Yine bu dönemde Osmanlıca ve Arapçanın biçimselliğinden etkilenerek bu iki dille yazılmış kitapları okumaya ve anlamaya çalışır. Bu iki yazı biçeminin simgesel nitelikleri onu o denli etkiler ki, kendine özgü simgesel bir abece yaratır. Ne var ki bu özel dil yaratma tutkusu 1951’de başına dert olacak, sosyalist kimliği ile bütünselleştirilerek şifre ile yazıştığı suçlamalarını göğüslemek zorunda kalacaktır.

BIÇKIN ve ÂŞIK

1942’de yaz tatilini geçirmek için Gürün’e gelen bir arkadaşı ile Sivas’ta yapılan Devlet Parasız Yatılı Sınavını kazanarak, ortaokulu okumak üzere Niğde’ye gider. Okul kitaplığını yönetme görevi ona verilence, okuma açlığını okul kitaplığında giderir.

Voltaire ve Dickens kitaplarıyla tanışır, onları elinden düşürmez. Dil öğrenmeye merakı onu kendiliğinden Fransızca kitaplar okuyacak düzeye getirir. Halkevinde, Cumhuriyet İlkokulundaki öğretmeni İzzet Öz gibi çalmak için keman dersi alır. 1945’te ortaokulu birincilikle bitirir. Gürün’e gelip Ziraat Bankası’nda ‘geçici tahsildar’ olarak görev alır. Adana Erkek Lisesi’ni yine parasız yatılı olarak kazanır. Adana onu ırgat pazarları, pamuk işçileri, dokuma fabrikaları, yoksulların yaşadığı teneke mahalleleri ile karşılar. Sıklıklı âşık olur, sürekli şiir üretir, şekerkamışı bıçaklama ve bıçak atma yarışlarına katılır, silah taşımaya başlar. Toplumsal, politik, felsefi kitaplar okuyarak bilincini geliştirir. Lisedeki arkadaşları ile Hacı Emmi, Şafak, Espoir -Umut- adını verdikleri duvar gazetesini çıkarır. Gülmeceye yatkın olduğunu anlar ve gülmece yazıları/öykülere de yazmaya başlar. 1948’de Adana Lisesi’ni de ‘pekiyi’ ile bitirir. Yeniden Gürün’e döner.
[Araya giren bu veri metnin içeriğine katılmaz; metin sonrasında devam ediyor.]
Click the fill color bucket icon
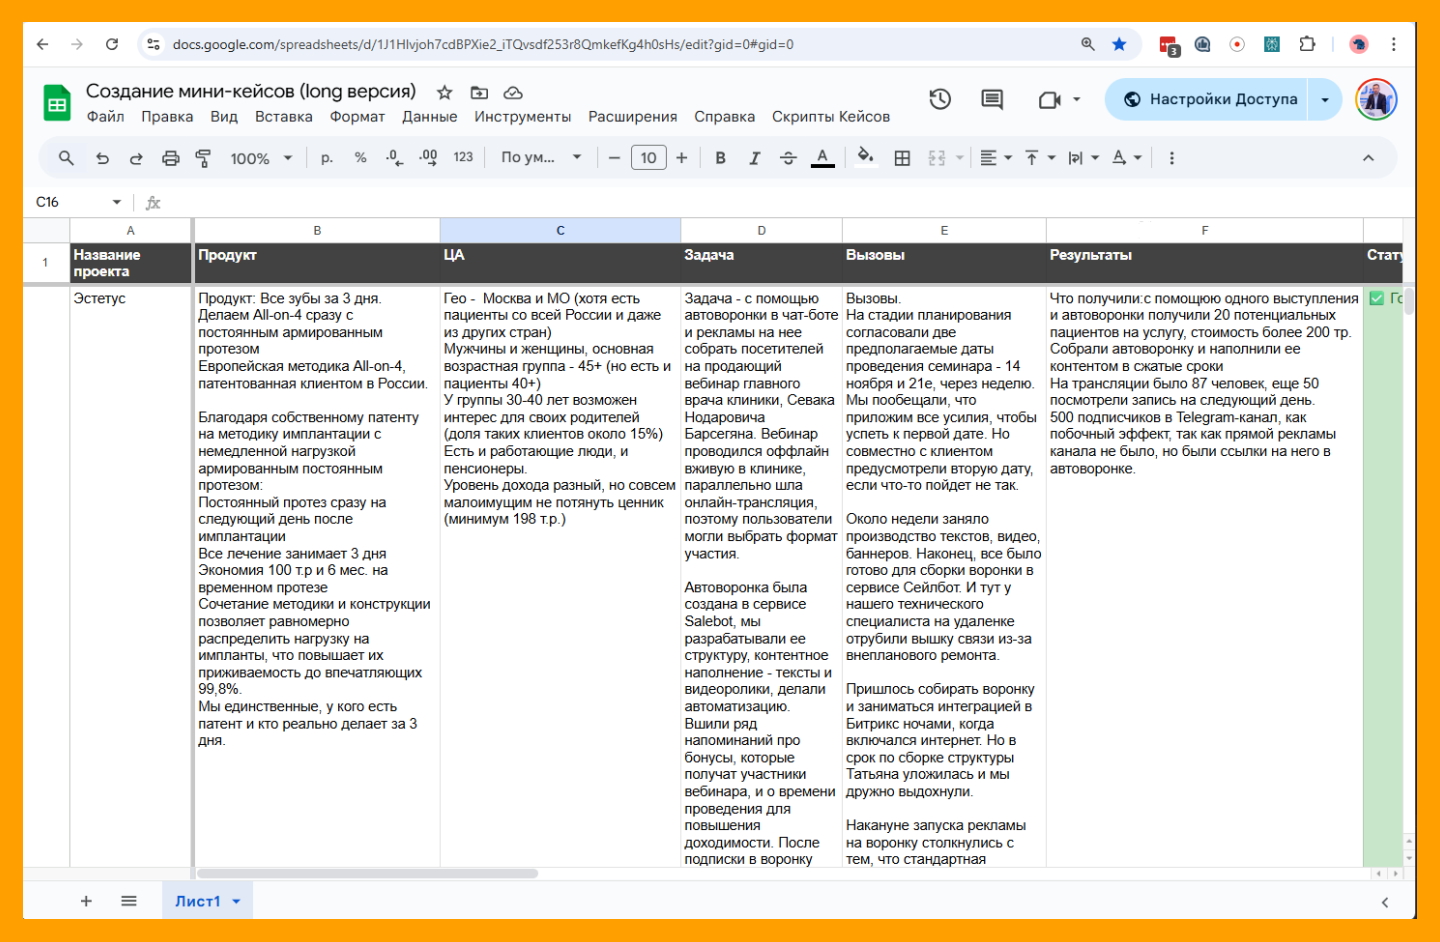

Başının ilk derde gireceği, ‘Allahın bol, yoksulluğun kol gezdiği’ Gürün’de 30 Ağustos Zafer kutlamalarının yalnızca törensel olduğunu görünce, dayanamayıp kürsüye atlar ve ‘Bu ülkeyi dinsel, göksel varlıkların değil, Anadolu insanının kurtardığını’ anlatan bir konuşma yapar. Törenden sonra tutuklanır.

Üniversitede tıp okumayı istese de koşulları uygun düşmez, siyasal bilgiler okumak ister ancak kayıtların bittiğinden kayıt yaptıramaz. Bunun üzerine Çapa Eğitim Enstitüsü’ne gider. Enstitünün Yüksek Öğretmen Okulu’na dönüştürülmesi üzerine eğitimini Ankara’ya Gazi Eğitim Enstitüsünde devam eder.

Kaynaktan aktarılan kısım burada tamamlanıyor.